As the lockdown restrictions continue to relax, hauliers face the combined challenges of MOT backlogs, technician shortages, working from home and parts delays. With many MOTs deferred last year, the testing system is under enormous pressure and hauliers have been impacted by inspectors needing to shoulder this increased workload. As well as the long-standing shortage of technicians for servicing and repairs, there are some parts delays, especially from Europe after Brexit, which means hauliers are having to remain even more vigilant that they keep within scheduled maintenance intervals.
It’s a challenge for fleet operators to ensure they remain compliant and manage downtime, says Tim, but one they are meeting.
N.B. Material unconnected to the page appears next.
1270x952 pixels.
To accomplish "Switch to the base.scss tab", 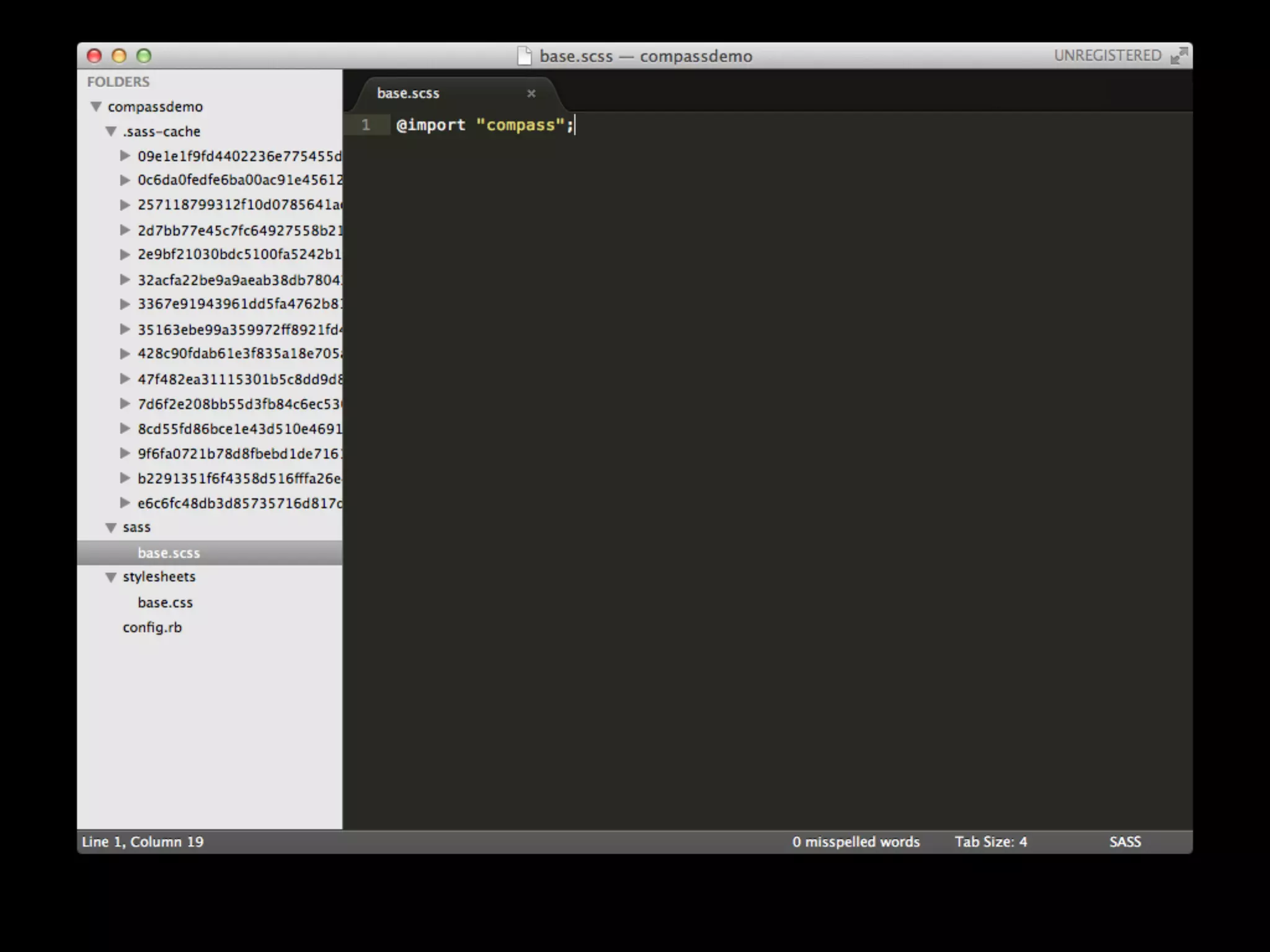I will click(x=408, y=94).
“The DVSA is rightly trusting well-run businesses, through schemes such as Earned Recognition, to do a good job when it comes to compliance in terms of maintaining vehicles and ensuring the accompanying administration is in order. But those companies are facing issues they have never had to encounter before,” added Tim.
“There can be occasions where these extra pressures can result in problems with record keeping, causing compliance issues. That business then has to be very careful it does not repeat that mistake because the DVSA will be keeping a close watch, which could mean stopping their vehicles more often for checks and looking for non-compliance issues. And the more time vehicles are being inspected, or off the road for work, the more money it costs a business,” said Tim.
“But at r2c Online, we offer an end-to-end solution that helps businesses ensure there is a complete audit trail, providing real-time insight into the operational status of vehicles and proactive management of servicing and maintenance. The consequence is that a fleet can be confident it is doing everything reasonable to remain compliant and operationally effective.”
The move to remote working has not helped the transport and logistics industry either, Tim added. While most fleets have continued to operate, many of their office staff have been working from home, and this has created extra work to ensure records are up-to-date and stored in the same place – especially for those still using manual processes.
“The fact is that the vast majority of fleets have done an incredible job in the circumstances in keeping vehicles on the road, but there still remains the problem of keeping everything you need – schedules, timesheets, maintenance records, running costs and so on – in one easy-to-access location when offices are not being used – and they are not likely to be fully staffed again in the immediate future,” Tim added.
“The solution is to ensure that every part of the process is combined digitally: from understanding when there is future workshop capacity to an up-to-date inventory of parts availability, aligned to a clear record of timelines and schedules for vehicles and jobs as well as the ability to combine all of this in one place,” said Tim.
“Because r2c software can be accessed online from almost anywhere, it also helps resolve some of the issues of remote working too. Remaining compliant is a challenge for many fleets, of all sizes, at the moment, but we have been able to help them navigate this difficult period.”